WHAT YOU NEED TO DO
Write down, unchanged, the entries from the first line through the line holding "The image size is (733, 479).". Include no other line.

MATERIAL TO PROCESS
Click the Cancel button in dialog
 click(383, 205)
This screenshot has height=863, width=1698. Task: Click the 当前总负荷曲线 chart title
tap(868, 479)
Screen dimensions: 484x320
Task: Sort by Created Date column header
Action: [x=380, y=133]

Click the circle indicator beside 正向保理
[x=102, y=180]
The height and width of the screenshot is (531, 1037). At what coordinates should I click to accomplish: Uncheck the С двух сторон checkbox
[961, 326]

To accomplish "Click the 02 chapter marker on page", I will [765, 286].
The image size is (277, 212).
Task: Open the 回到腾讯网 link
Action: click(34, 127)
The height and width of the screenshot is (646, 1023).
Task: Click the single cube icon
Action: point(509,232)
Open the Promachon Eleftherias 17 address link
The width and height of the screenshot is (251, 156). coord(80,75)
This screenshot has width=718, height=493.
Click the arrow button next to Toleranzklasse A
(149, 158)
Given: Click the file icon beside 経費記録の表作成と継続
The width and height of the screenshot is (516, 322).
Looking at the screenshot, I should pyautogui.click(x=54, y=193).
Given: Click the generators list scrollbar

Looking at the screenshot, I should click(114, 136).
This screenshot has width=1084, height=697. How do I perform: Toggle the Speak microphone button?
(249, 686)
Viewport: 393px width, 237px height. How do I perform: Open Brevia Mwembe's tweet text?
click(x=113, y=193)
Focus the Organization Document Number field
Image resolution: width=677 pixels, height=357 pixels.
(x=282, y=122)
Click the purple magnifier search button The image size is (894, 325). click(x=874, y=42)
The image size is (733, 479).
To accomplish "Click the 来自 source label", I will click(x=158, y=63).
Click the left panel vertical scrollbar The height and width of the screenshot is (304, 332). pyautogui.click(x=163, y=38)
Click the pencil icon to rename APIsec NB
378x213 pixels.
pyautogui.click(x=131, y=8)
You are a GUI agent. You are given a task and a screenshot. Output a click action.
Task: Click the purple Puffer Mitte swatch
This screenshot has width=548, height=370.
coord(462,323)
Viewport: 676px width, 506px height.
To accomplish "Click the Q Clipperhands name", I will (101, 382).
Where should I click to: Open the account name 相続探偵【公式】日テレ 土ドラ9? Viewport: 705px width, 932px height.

TASK ANSWER
Click the Cancel button in dialog
 click(383, 205)
This screenshot has height=863, width=1698. Task: Click the 当前总负荷曲线 chart title
tap(868, 479)
Screen dimensions: 484x320
Task: Sort by Created Date column header
Action: [x=380, y=133]

Click the circle indicator beside 正向保理
[x=102, y=180]
The height and width of the screenshot is (531, 1037). At what coordinates should I click to accomplish: Uncheck the С двух сторон checkbox
[961, 326]

To accomplish "Click the 02 chapter marker on page", I will [765, 286].
The image size is (277, 212).
Task: Open the 回到腾讯网 link
Action: click(34, 127)
The height and width of the screenshot is (646, 1023).
Task: Click the single cube icon
Action: point(509,232)
Open the Promachon Eleftherias 17 address link
The width and height of the screenshot is (251, 156). coord(80,75)
This screenshot has width=718, height=493.
Click the arrow button next to Toleranzklasse A
(149, 158)
Given: Click the file icon beside 経費記録の表作成と継続
The width and height of the screenshot is (516, 322).
Looking at the screenshot, I should pyautogui.click(x=54, y=193).
Given: Click the generators list scrollbar

Looking at the screenshot, I should click(114, 136).
This screenshot has width=1084, height=697. How do I perform: Toggle the Speak microphone button?
(249, 686)
Viewport: 393px width, 237px height. How do I perform: Open Brevia Mwembe's tweet text?
click(x=113, y=193)
Focus the Organization Document Number field
Image resolution: width=677 pixels, height=357 pixels.
(x=282, y=122)
Click the purple magnifier search button The image size is (894, 325). click(x=874, y=42)
The image size is (733, 479).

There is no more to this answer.